Re: space reclamation on a server storage pool?

2003-11-08 Thread Neil Schofield
John

Zlatko is right. Since only TSM1 knows what is on the virtual volume, only
TSM1 can perform reclamation of the virtual volume.

The TSM designers then had a design choice about how this is acomplished.
The obvious way is for reclamation of the virtual volume to be accomplished
by mounting the virtual volume to be reclaimed on TSM1 as input, along with
a scratch virtual volume for the output. This involves two physical tape
mounts on TSM2, but crucially the data would have to pass over the network
from TSM2 to TSM1 when it was read and then from TSM1 to TSM2 when it was
written.

The way it is actually implemented avoids this duplication. TSM uses the
fact that the virtual volume is a copy storage pool volume and therefore
all the data containted within it will also typically be located on a
primary storage pool volume held locally on TSM1. By using this data
instead of the data held on the virtual volume, only the writing of the
data is performed over the network.

So the process has actually been optimised to reduce network utilisation.

However, it should be remembered that reclamation of the virtual volume
alone is useless without also separately performing reclamtion of  the
physical volumes on TSM2 in the way that you describe.

Going slightly off-topic, it is debatable whether using the primary storage
pool volumes as source for the reclamation is optimal in most real-world
scenarios. Since the primary storage pool (physical) volumes will typically
be co-located and the copy storage pool (virtual) volumes typically won't
be, the 50% reduction in network utilisation is more than negated by the
increased number of physical tape mounts required.

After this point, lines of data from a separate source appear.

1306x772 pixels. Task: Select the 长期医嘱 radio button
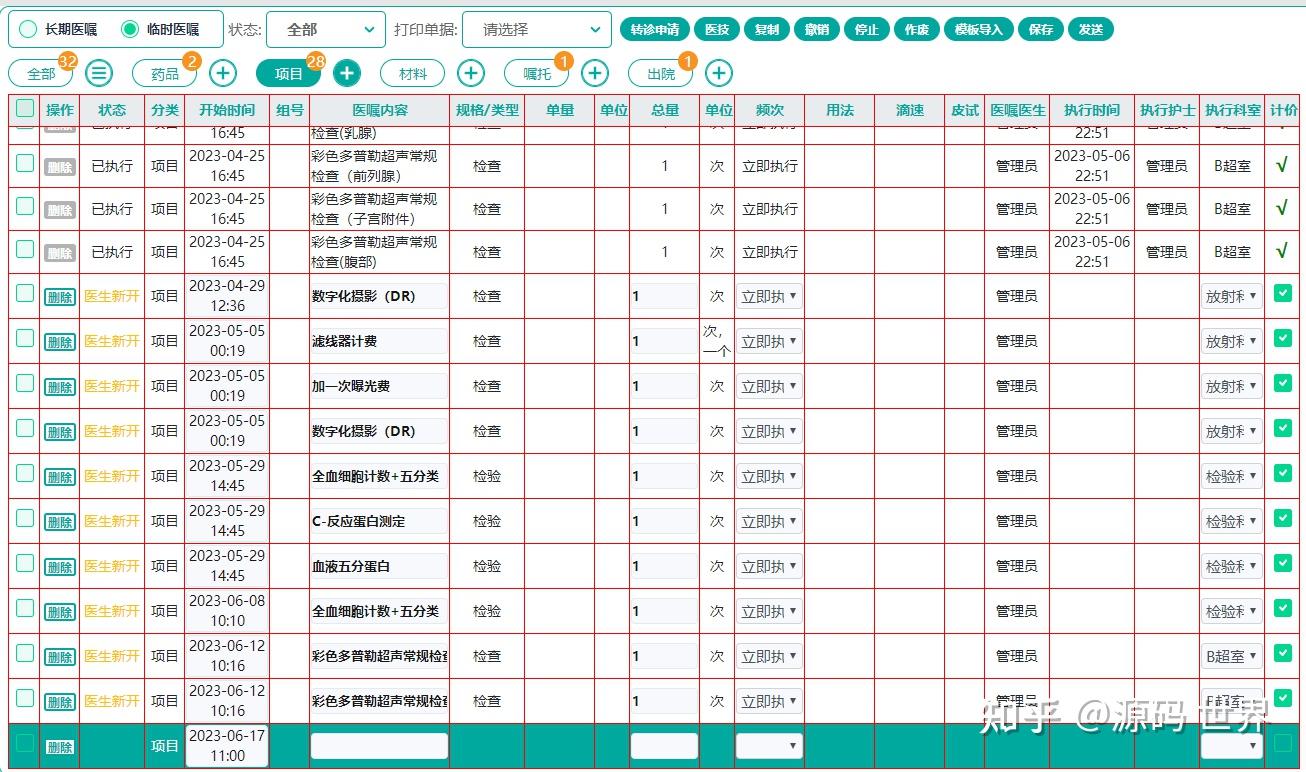[28, 29]
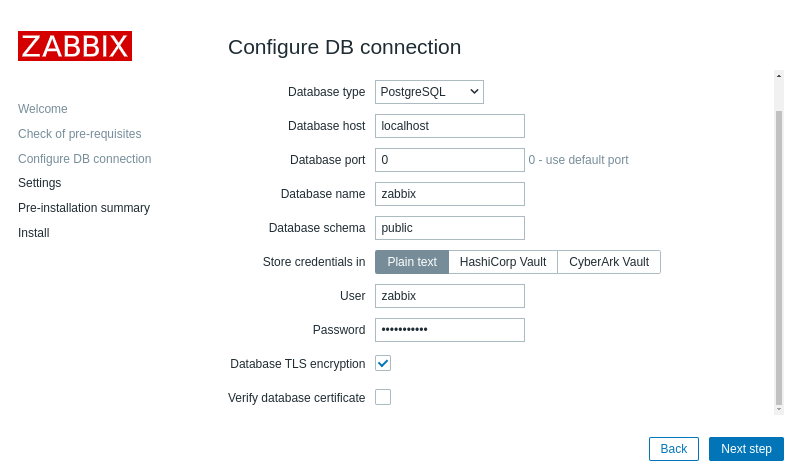Focus the User text field
The image size is (808, 470).
pos(450,296)
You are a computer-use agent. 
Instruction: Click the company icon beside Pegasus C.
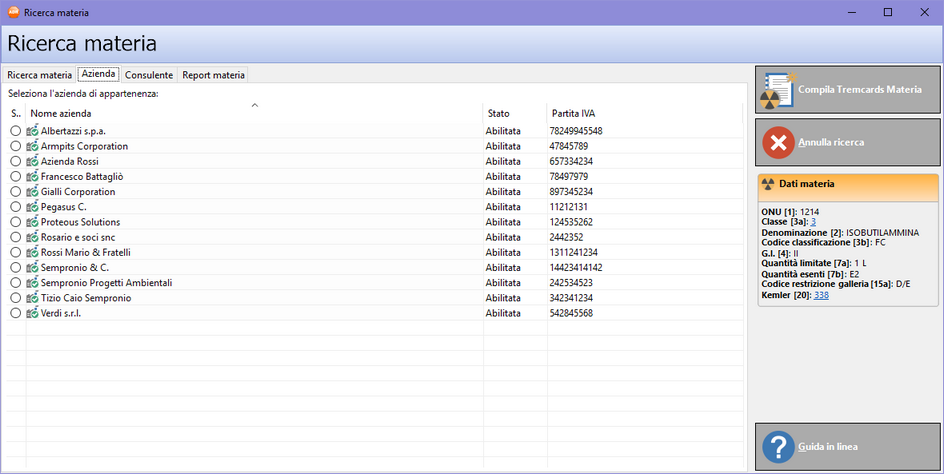click(33, 207)
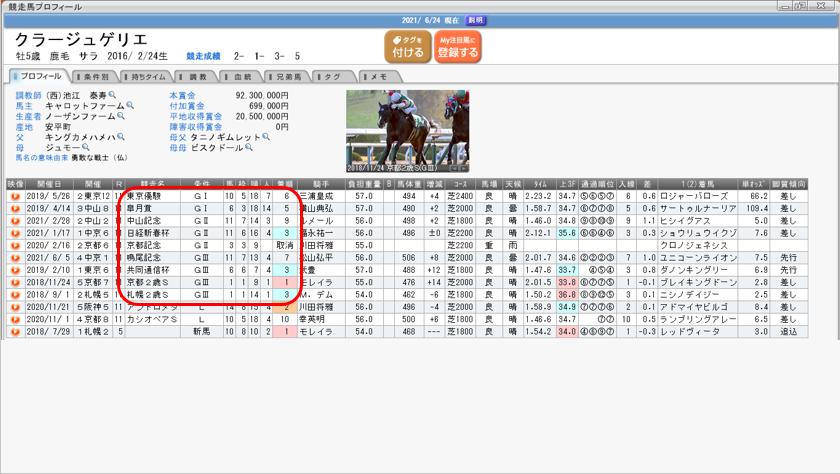Click the search icon beside damsire タニノギムレット
This screenshot has width=840, height=474.
pyautogui.click(x=267, y=137)
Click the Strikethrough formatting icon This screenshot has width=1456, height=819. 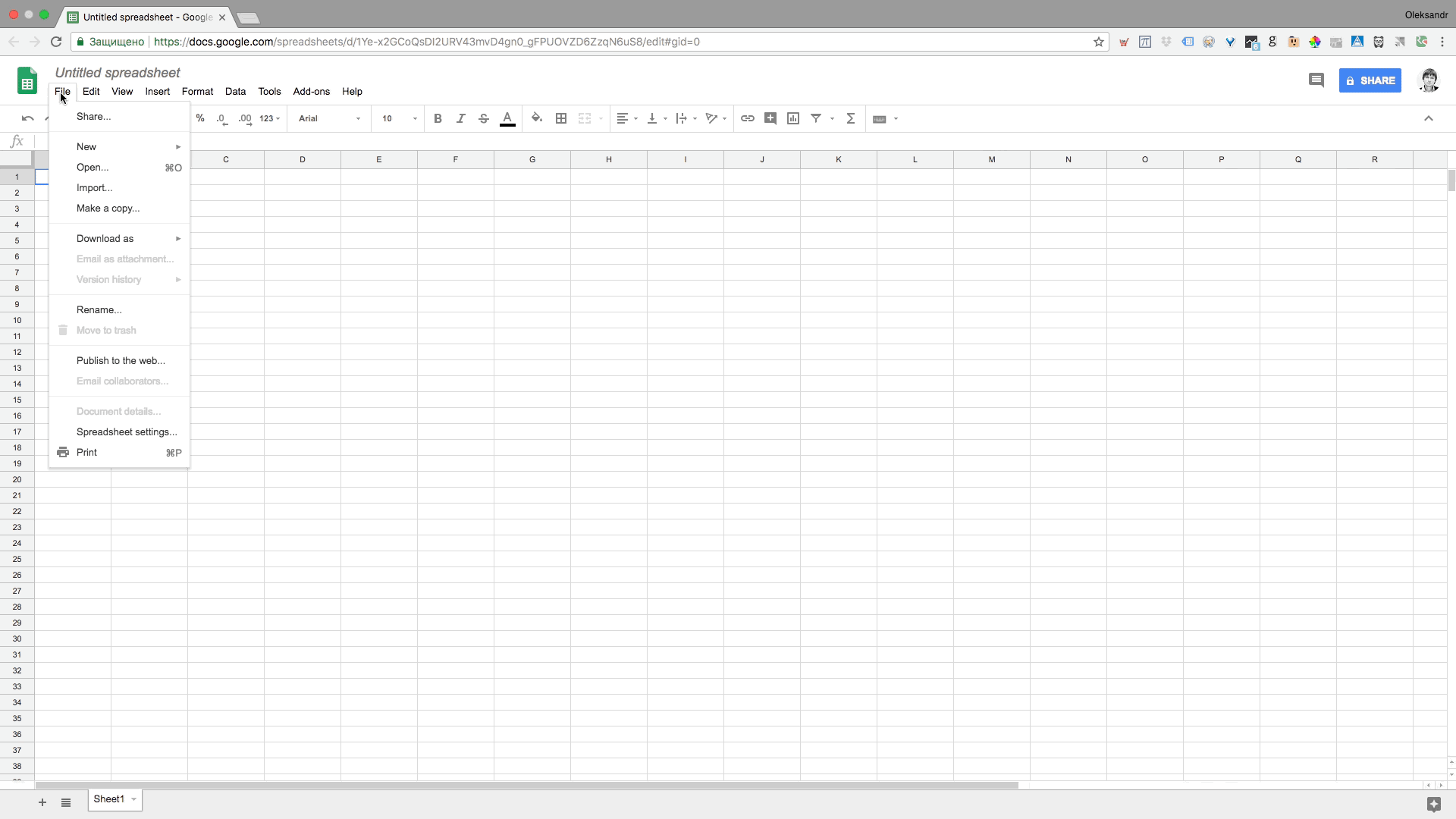pos(484,118)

That is to say the mount
of a virtual volume as source typically requires only one physical tape
mount on the destination server, whereas to mount the physical volumes
required from the primary storage pool requires as many tape mounts as
there are nodes whose data is contained in the virtual volume (assuming
co-location at the node level).



Having said that, if there are a large number of virtual volumes to be
reclaimed, TSM will optimise the tape mounts from the primary storage pool
to ensure each physical volume is only mounted once.



With all that said, I've spent five years struggling to get my head round
TSM server-to-server comms and now we're just about to rip it out in favour
of SAN-based off-siting of data with library-sharing based on Gresham EDT
and ACSLS!

Neil Schofield
Yorkshire Water Services Ltd.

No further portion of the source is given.